Dataset records
____________

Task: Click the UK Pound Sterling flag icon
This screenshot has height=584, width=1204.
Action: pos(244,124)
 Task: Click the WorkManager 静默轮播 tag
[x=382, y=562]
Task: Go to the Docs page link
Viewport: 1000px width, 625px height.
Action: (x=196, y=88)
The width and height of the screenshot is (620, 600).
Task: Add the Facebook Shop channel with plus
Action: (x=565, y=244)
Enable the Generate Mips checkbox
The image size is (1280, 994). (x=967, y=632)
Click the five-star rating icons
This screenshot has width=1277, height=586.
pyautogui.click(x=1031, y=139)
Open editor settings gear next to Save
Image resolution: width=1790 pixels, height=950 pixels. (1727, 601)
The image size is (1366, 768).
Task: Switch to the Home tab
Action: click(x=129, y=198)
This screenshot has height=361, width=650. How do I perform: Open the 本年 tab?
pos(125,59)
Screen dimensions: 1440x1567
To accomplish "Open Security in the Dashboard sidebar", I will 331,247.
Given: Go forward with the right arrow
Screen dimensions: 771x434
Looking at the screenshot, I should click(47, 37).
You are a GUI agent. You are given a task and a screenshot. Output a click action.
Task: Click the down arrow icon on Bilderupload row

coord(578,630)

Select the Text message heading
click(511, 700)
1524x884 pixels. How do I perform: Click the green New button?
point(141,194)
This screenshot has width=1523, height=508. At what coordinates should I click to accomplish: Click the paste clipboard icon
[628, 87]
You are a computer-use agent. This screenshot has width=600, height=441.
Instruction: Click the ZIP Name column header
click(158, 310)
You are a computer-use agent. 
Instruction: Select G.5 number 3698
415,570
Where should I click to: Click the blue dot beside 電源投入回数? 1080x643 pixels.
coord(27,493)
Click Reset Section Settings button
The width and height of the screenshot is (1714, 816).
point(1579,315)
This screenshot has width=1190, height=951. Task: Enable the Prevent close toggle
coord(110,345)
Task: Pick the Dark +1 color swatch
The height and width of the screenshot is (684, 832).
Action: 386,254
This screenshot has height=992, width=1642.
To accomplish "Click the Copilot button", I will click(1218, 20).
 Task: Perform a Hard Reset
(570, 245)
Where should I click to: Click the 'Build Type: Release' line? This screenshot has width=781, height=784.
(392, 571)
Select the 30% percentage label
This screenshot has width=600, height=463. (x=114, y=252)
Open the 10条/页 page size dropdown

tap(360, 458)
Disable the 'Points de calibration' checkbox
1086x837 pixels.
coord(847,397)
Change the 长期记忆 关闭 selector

____________

▶ TASK BRIEF: Pick out the lines above that hold the string "agent" and show them.

▶ SOLUTION TO THE EXERCISE:
You are a GUI agent. You are given a task and a screenshot. Output a click action.
You are a computer-use agent. This screenshot has width=600, height=441.
You are a computer-use agent. 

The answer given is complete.